= United States Army Cavalry School =

The United States Army Cavalry School was part of a series of training programs and centers for its horse mounted troops or cavalry branch.

==History==
In 1838, a Cavalry School of Practice was established at Carlisle Barracks, Pennsylvania, which in time also became the Army's recruiting center for new mounted recruits. Commanded by Edwin Vose Sumner, the program was started from scratch.

The close association between field artillery and mounted units began with the location of the Army's light artillery, also in Carlisle, in 1839. Captain Samuel Ringgold trained his recruits and tested equipment for the "flying artillery", as it was called, and gained fame during the Mexican–American War.

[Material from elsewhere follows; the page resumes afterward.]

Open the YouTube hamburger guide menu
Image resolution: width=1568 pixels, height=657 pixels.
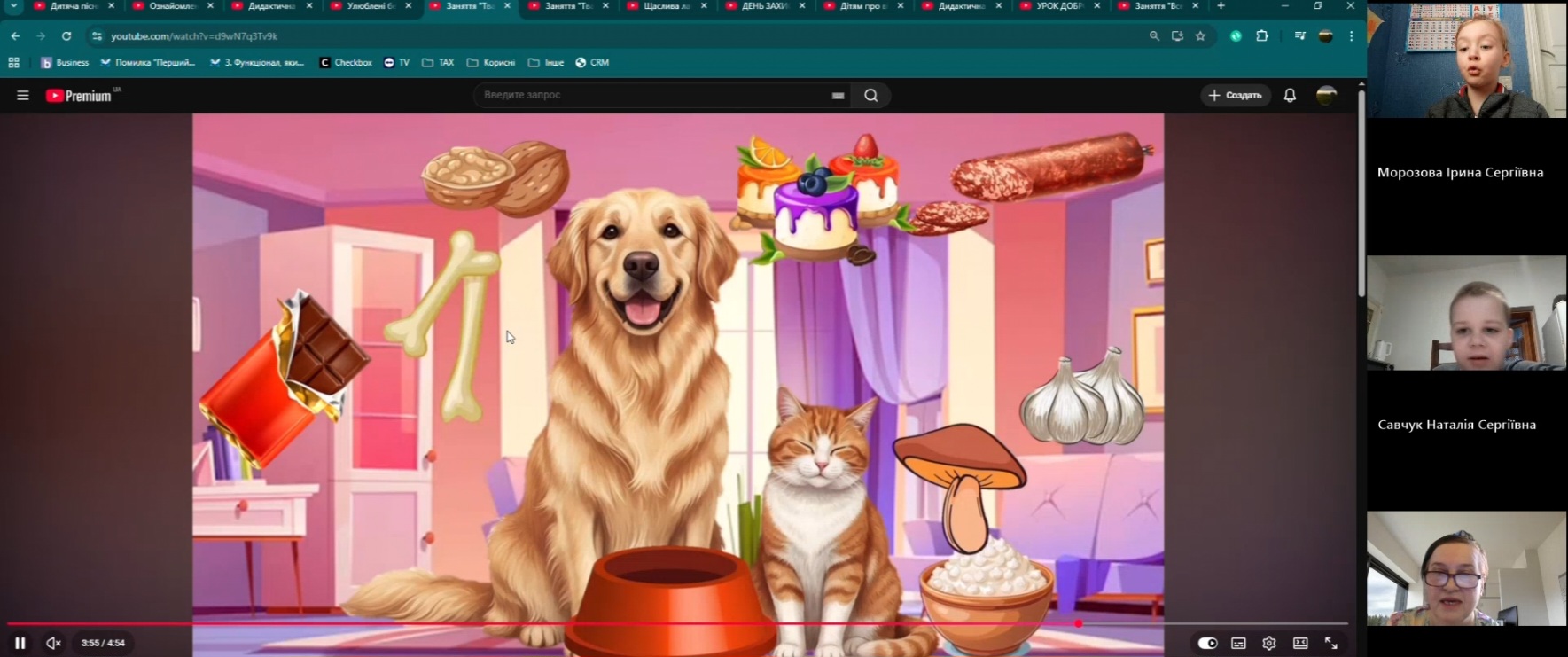[x=23, y=96]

Beginning in the 1880s, the U.S. Army reestablished schools to provide intensive training in military specialties. The first of these was the School of Application for Infantry and Cavalry, founded at Fort Leavenworth, Kansas in 1881 by William Tecumseh Sherman. For graduates of the United States Military Academy, the school allowed practical application of the theories they had learned at the academy. Here, also, student officers detailed from the field improved their knowledge of their profession. In 1901, the school was expanded into the General Service and Staff College and opened to officers of all branches; today, it is the Command and General Staff College

In 1887, the U.S. Congress appropriated $200,000 for a school at Fort Riley, Kansas, to instruct enlisted men in cavalry and light artillery, but five years went by before the Cavalry and Light Artillery School was formally established and moved from Fort Leavenworth. The Fort Riley post hospital, built in 1855, was remodeled in 1890 and became the headquarters and home for the school. In the years that followed, the school changed names. It was called the Mounted Service School from 1907 until World War I, when instruction ended for the duration of the war. In 1919, the Cavalry School took its place and continued until October 1946. With the final disposition of tactical cavalry horses in March 1947, the Army ended all training and educational programs dealing with mounted troops.

With the closure of the cavalry school, a new educational function continued on 1 November 1946 at Fort Riley with the Ground General School, training newly commissioned officers in basic military subjects. After 1950, it continued as the Army General School until May 1955, when Fort Riley's education and training mission ended as it became the headquarters for the U.S. 1st Infantry Division.

==U.S. Cavalry Museum==
In 1957, Building 205, the former home of the Cavalry School became the U.S. Cavalry Museum, telling the story of this branch of service from the American Revolution to the 1950s.